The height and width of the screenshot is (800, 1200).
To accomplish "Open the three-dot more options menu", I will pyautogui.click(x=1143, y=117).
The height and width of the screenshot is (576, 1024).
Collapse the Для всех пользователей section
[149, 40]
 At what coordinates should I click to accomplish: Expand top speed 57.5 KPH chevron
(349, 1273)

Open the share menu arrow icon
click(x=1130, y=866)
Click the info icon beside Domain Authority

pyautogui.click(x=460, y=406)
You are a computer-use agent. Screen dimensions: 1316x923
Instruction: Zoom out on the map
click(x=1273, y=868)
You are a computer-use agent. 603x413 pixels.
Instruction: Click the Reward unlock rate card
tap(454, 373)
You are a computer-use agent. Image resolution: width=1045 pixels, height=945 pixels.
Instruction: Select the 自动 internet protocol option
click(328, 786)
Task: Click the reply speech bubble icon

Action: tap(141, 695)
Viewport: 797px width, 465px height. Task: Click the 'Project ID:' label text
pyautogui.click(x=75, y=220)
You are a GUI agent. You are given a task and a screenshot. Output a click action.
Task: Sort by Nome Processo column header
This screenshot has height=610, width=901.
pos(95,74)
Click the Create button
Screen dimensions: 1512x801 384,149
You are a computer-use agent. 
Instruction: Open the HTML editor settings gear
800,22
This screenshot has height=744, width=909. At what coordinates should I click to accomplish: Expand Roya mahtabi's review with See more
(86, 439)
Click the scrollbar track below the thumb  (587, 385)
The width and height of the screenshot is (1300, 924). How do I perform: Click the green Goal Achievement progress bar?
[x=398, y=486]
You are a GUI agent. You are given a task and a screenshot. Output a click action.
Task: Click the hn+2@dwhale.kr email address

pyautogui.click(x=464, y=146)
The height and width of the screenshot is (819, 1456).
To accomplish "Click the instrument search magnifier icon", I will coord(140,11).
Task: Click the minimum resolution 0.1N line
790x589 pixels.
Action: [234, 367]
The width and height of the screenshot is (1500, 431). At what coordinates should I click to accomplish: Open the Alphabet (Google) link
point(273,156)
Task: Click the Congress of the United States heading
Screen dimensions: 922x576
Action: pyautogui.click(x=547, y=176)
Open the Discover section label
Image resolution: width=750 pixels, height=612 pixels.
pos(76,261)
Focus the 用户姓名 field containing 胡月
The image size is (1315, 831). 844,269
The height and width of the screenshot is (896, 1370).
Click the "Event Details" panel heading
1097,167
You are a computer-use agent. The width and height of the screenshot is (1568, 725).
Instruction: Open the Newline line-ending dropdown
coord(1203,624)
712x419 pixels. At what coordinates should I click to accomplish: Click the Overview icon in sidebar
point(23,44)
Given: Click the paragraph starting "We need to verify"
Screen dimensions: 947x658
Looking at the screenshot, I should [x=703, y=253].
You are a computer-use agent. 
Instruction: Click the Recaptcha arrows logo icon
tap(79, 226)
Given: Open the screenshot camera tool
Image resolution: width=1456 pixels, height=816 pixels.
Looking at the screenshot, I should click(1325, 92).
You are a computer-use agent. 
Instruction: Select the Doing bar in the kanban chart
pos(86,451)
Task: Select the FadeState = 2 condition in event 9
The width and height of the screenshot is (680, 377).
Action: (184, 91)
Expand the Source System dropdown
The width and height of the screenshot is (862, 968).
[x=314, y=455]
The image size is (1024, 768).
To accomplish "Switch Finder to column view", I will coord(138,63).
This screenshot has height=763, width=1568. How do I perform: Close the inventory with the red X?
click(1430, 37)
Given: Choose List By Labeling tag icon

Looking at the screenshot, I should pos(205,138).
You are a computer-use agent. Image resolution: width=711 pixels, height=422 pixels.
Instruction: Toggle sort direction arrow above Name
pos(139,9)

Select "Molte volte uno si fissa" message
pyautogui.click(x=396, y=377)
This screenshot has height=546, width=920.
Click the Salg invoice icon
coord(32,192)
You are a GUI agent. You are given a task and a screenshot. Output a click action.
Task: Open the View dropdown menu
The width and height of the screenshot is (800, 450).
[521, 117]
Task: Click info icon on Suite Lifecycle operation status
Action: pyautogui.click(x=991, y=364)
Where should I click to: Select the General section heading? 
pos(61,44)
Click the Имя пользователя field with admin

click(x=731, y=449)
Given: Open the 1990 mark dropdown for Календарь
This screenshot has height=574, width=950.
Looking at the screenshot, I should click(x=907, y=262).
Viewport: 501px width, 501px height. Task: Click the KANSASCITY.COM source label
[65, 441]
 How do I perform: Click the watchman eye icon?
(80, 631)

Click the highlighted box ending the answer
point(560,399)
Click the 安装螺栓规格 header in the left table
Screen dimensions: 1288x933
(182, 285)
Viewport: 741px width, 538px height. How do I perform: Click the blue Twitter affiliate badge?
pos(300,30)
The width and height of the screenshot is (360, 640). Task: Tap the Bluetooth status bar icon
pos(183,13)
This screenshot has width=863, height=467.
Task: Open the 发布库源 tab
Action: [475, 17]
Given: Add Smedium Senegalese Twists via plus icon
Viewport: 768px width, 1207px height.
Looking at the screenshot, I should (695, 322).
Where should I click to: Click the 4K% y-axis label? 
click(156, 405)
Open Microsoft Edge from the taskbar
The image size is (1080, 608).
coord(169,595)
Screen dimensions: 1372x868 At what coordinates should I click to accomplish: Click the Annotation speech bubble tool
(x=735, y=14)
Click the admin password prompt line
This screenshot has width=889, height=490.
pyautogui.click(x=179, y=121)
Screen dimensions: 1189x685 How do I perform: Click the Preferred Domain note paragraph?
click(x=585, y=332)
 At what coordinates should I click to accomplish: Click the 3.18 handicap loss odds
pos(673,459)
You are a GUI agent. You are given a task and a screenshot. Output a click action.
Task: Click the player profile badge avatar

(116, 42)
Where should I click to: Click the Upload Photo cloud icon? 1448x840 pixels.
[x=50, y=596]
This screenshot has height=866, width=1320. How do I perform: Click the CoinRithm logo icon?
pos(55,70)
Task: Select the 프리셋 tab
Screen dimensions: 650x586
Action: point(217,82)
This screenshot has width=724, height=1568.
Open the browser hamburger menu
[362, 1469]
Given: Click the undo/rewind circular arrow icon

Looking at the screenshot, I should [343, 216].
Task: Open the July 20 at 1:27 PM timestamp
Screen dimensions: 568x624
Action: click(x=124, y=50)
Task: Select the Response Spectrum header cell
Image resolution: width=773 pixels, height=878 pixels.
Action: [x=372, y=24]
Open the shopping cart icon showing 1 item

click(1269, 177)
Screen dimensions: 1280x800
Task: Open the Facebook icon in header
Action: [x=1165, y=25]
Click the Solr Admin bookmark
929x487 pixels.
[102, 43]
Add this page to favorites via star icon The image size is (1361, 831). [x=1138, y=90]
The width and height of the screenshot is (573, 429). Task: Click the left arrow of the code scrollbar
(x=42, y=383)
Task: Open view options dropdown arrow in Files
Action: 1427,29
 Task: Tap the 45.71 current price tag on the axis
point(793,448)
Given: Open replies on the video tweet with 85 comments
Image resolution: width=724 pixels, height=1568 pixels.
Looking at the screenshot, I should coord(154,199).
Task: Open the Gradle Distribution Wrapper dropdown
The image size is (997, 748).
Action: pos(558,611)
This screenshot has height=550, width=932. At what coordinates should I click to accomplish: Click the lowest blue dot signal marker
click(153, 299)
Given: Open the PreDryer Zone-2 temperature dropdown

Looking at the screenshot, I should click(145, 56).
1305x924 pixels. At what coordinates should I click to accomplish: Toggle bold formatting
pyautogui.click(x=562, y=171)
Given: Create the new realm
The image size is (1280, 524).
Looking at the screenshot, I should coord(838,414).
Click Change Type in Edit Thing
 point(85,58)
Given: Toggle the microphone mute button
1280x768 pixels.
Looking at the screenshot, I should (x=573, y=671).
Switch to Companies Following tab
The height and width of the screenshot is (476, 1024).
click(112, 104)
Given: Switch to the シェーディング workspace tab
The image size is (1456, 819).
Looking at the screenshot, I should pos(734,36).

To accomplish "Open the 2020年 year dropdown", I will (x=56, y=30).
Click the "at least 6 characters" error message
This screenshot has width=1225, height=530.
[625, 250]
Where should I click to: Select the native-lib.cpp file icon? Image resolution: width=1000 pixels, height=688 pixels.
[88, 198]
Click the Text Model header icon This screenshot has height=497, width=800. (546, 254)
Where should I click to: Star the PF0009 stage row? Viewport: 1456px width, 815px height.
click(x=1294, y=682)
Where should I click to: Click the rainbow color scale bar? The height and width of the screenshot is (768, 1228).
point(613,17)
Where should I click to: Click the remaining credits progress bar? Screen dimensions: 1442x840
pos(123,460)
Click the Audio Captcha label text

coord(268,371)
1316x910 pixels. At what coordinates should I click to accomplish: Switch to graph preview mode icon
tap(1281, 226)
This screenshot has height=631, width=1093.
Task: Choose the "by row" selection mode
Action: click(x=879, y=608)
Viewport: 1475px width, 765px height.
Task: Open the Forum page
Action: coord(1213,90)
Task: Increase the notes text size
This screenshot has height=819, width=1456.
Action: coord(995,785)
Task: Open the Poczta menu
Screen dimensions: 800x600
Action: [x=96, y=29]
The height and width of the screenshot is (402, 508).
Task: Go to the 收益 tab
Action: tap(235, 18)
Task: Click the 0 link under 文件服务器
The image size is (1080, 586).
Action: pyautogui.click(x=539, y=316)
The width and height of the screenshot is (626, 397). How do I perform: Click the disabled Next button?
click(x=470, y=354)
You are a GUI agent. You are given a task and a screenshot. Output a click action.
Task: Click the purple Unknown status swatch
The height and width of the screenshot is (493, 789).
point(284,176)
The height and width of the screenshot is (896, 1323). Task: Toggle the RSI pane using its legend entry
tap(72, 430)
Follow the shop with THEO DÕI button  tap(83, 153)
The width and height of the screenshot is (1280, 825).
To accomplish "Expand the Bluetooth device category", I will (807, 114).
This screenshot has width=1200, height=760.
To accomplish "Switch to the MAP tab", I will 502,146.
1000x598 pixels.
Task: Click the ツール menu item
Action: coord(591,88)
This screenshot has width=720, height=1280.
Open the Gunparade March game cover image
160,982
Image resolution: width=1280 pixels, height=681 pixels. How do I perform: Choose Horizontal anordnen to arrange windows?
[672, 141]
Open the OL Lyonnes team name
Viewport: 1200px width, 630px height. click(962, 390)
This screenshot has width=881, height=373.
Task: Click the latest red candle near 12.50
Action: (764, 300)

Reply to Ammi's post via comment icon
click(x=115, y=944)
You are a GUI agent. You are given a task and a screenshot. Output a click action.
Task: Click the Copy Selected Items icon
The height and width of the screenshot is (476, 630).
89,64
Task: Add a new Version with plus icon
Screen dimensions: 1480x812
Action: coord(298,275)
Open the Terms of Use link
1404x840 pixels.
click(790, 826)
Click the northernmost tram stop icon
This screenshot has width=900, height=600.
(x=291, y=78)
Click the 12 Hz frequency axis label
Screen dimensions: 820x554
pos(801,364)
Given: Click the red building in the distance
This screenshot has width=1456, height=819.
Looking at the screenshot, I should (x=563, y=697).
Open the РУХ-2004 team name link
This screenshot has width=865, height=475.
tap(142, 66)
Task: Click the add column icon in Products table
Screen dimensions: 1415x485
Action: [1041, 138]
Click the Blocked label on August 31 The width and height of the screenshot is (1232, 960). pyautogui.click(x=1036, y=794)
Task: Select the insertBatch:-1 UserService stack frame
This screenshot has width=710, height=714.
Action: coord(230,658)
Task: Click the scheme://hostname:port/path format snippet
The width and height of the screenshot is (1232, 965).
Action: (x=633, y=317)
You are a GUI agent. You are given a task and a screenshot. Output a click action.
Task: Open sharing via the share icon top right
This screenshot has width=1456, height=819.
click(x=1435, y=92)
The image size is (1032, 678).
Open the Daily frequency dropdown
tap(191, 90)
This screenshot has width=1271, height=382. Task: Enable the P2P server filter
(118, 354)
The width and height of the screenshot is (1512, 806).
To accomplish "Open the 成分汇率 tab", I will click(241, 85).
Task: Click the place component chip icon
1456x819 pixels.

--*--

# What this task involves:
Revise the lines between the one holding "Task: Select the 프리셋 tab" and the one holding "click(112, 104)", inclusive, so that "Toggle" reads "Switch", and give those lines again with everything else left unchanged.

# Exercise result:
Task: Select the 프리셋 tab
Screen dimensions: 650x586
Action: point(217,82)
This screenshot has width=724, height=1568.
Open the browser hamburger menu
[362, 1469]
Given: Click the undo/rewind circular arrow icon

Looking at the screenshot, I should [343, 216].
Task: Open the July 20 at 1:27 PM timestamp
Screen dimensions: 568x624
Action: click(x=124, y=50)
Task: Select the Response Spectrum header cell
Image resolution: width=773 pixels, height=878 pixels.
Action: [x=372, y=24]
Open the shopping cart icon showing 1 item

click(1269, 177)
Screen dimensions: 1280x800
Task: Open the Facebook icon in header
Action: [x=1165, y=25]
Click the Solr Admin bookmark
929x487 pixels.
[102, 43]
Add this page to favorites via star icon The image size is (1361, 831). [x=1138, y=90]
The width and height of the screenshot is (573, 429). Task: Click the left arrow of the code scrollbar
(x=42, y=383)
Task: Open view options dropdown arrow in Files
Action: 1427,29
 Task: Tap the 45.71 current price tag on the axis
point(793,448)
Given: Open replies on the video tweet with 85 comments
Image resolution: width=724 pixels, height=1568 pixels.
Looking at the screenshot, I should coord(154,199).
Task: Open the Gradle Distribution Wrapper dropdown
The image size is (997, 748).
Action: pos(558,611)
This screenshot has height=550, width=932. At what coordinates should I click to accomplish: Click the lowest blue dot signal marker
click(153, 299)
Given: Open the PreDryer Zone-2 temperature dropdown

Looking at the screenshot, I should click(145, 56).
1305x924 pixels. At what coordinates should I click to accomplish: Switch bold formatting
pyautogui.click(x=562, y=171)
Given: Create the new realm
The image size is (1280, 524).
Looking at the screenshot, I should coord(838,414).
Click Change Type in Edit Thing
 point(85,58)
Given: Switch the microphone mute button
1280x768 pixels.
Looking at the screenshot, I should (x=573, y=671).
Switch to Companies Following tab
The height and width of the screenshot is (476, 1024).
click(112, 104)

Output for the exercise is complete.